Wie kann man sich das konkret vorstellen? Es geht darum, die Abbildung entsprechend zu sichern?
Sebastian Majstorovic: Ja, genau so geht das. Man kann sich das vorstellen, dass unsere Software sich verhält wie ein menschlicher Nutzer und sich einfach durch die gesamte Website klickt. Am Ende kommt eine Datei heraus, die kann mehrere hundert Gigabyte groß sein, die man dann einfach wieder abspielen kann wie ein DVD oder Blue-Ray.
Nehmen wir mal das verschwundene Bernsteinzimmer. Könnte man anhand der Fotos des Zimmers rekonstruieren, wie das ursprünglich mal ausgesehen hat. Ist das der Sinn der ganzen Geschichte?
Sebastian Majstorovic: Das ist ein Teilaspekt. Das wurde auch schon in anderen Konflikten getan. Vor allem in Syrien-Konflikt wurde versucht, aus Fotos vor allem aus Aleppo, die gesamte Architektur der Stadt zu rekonstruieren, aber auch speziell Kulturgüter aus Mossul. Das kommt später. Wir sammeln im Moment nur. Wir sammeln genau diese Fotos, die es online auf Servern gibt. Diese Server sind auch in Gefahr, genauso wie die physischen Bestände. Das heißt, wir fokussieren uns nur darauf, erst einmal die Materialien, die öffentlich da sind, zu sichern. Es ist dann die Aufgabe von anderen Bibliothekarinnen oder Archivaren, später mit diesen Daten, die wir gesichert haben, zu arbeiten.
Wie sie ist denn die Lage in der Ukraine derzeit? Haben sie Angaben, wie viel Kulturgut schon zu Schaden gekommen ist?
Es ist sehr schwierig zu erfassen. Wir sind 1.200 Freiwillige und arbeiten sehr arbeitsteilig. Es gibt technische Experten für alles Mögliche. Wir haben aber auch eine Gruppe, die nur beobachtet und versucht zu erfassen, was im Moment attackiert wird oder schon zerstört worden ist. Da gibt es eine Website des ukrainischen Kulturministeriums, wo das gesammelt wird und es steigt exponentiell. Das waren 20 Institutionen vor zwei Tagen, jetzt sind sie schon 50, die angegriffen wurden. Ob das den aktuellen Stand ab bildet, lässt sich sehr schwer sagen.
Es gibt ja von der UNESCO eine sogenannte no strike-Liste, also große bedeutende Stätten, die nach der Haager Konvention nicht angegriffen werden dürfen. Interessiert das eigentlich jemanden, der Krieg führt? Könnte das Putin davon abhalten, Kunstschätze zu zerstören?

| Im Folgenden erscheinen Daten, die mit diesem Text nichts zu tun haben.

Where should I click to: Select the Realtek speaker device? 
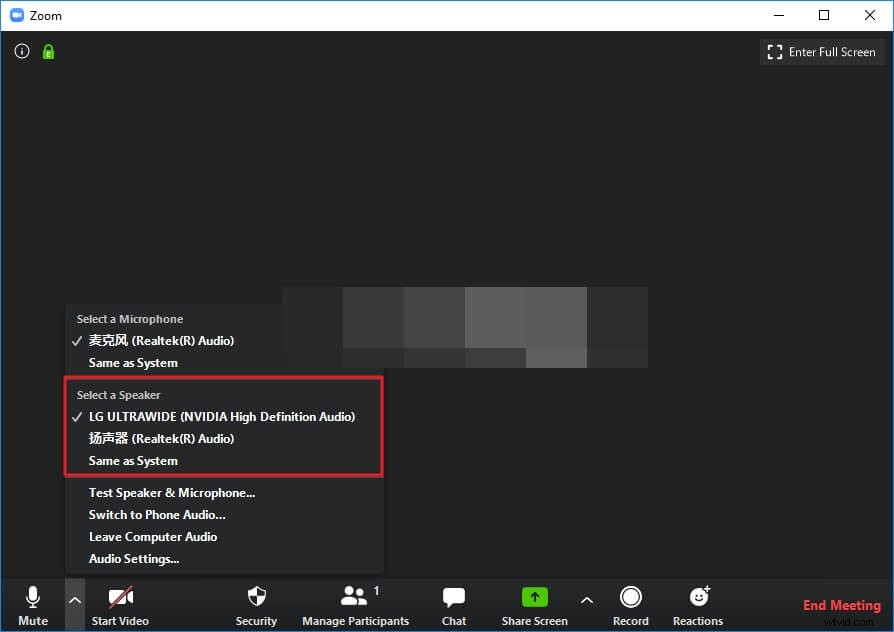pyautogui.click(x=160, y=438)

Sebastian Majstorovic: Leider ist fast das Gegenteil der Fall. Diese Haager Konvention kann missbraucht werden, um genau zu wissen, wo diese Ziele sind, wenn man die Kultur angreifen will. Das war zum Beispiel in Syrien der Fall, wo das Rote Kreuz die GPS-Daten von Krankenhäusern allen Kriegsparteien mitgeteilt hat und sie dann gezielt von der russischen Seite bombardiert wurden. Leider muss man sagen, dass diese Konvention in kaum einem Konflikt respektiert wird.
Nun könnte es auch sein, dass Kunst geraubt und nach Russland verbracht wird. Dann hätte ihre Dokumentation auch den Sinn, bei solchen Rückgabeforderungen klare, eindeutige Beweise liefern zu können.
Sebastian Majstorovic: Absolut. Wir haben angefangen, mit dem Focus, die digitalen Kopien von physischen Beständen zu sammeln. Mittlerweile haben wir aber realisiert: Die Kataloge oder Verzeichnisse, alles, was auf der Website verzeichnet ist - dieser Kontext muss genauso erhalten werden wie die Bestände selbst.
Das Gespräch führte Hans-Jürgen Mende.